Extracted records
-------------------------

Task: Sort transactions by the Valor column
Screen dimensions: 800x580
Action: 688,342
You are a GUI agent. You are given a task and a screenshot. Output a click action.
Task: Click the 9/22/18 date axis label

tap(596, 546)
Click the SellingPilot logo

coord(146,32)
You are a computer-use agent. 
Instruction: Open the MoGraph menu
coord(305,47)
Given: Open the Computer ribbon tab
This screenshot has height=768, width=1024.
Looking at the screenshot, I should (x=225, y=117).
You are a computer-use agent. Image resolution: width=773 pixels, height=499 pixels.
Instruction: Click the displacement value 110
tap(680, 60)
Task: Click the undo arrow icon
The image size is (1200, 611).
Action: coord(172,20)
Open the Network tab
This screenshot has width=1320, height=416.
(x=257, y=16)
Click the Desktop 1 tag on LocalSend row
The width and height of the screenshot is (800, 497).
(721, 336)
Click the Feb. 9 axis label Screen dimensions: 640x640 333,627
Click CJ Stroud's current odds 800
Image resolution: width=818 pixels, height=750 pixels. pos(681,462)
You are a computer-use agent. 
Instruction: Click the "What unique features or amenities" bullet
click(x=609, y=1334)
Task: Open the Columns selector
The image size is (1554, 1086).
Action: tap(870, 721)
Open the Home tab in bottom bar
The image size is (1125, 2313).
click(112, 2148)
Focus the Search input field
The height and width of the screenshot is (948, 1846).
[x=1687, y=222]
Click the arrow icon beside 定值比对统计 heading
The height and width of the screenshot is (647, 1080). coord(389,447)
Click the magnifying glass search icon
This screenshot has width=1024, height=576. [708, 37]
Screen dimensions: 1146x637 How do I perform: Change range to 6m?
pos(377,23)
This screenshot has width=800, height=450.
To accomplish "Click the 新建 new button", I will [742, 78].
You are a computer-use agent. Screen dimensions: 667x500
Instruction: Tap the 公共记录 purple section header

-------------------------

* _Your instructions_
Output the data above exactly, please, line for line.

* _Response to the task_
Task: Sort transactions by the Valor column
Screen dimensions: 800x580
Action: 688,342
You are a GUI agent. You are given a task and a screenshot. Output a click action.
Task: Click the 9/22/18 date axis label

tap(596, 546)
Click the SellingPilot logo

coord(146,32)
You are a computer-use agent. 
Instruction: Open the MoGraph menu
coord(305,47)
Given: Open the Computer ribbon tab
This screenshot has height=768, width=1024.
Looking at the screenshot, I should (x=225, y=117).
You are a computer-use agent. Image resolution: width=773 pixels, height=499 pixels.
Instruction: Click the displacement value 110
tap(680, 60)
Task: Click the undo arrow icon
The image size is (1200, 611).
Action: coord(172,20)
Open the Network tab
This screenshot has width=1320, height=416.
(x=257, y=16)
Click the Desktop 1 tag on LocalSend row
The width and height of the screenshot is (800, 497).
(721, 336)
Click the Feb. 9 axis label Screen dimensions: 640x640 333,627
Click CJ Stroud's current odds 800
Image resolution: width=818 pixels, height=750 pixels. pos(681,462)
You are a computer-use agent. 
Instruction: Click the "What unique features or amenities" bullet
click(x=609, y=1334)
Task: Open the Columns selector
The image size is (1554, 1086).
Action: tap(870, 721)
Open the Home tab in bottom bar
The image size is (1125, 2313).
click(112, 2148)
Focus the Search input field
The height and width of the screenshot is (948, 1846).
[x=1687, y=222]
Click the arrow icon beside 定值比对统计 heading
The height and width of the screenshot is (647, 1080). coord(389,447)
Click the magnifying glass search icon
This screenshot has width=1024, height=576. [708, 37]
Screen dimensions: 1146x637 How do I perform: Change range to 6m?
pos(377,23)
This screenshot has width=800, height=450.
To accomplish "Click the 新建 new button", I will [742, 78].
You are a computer-use agent. Screen dimensions: 667x500
Instruction: Tap the 公共记录 purple section header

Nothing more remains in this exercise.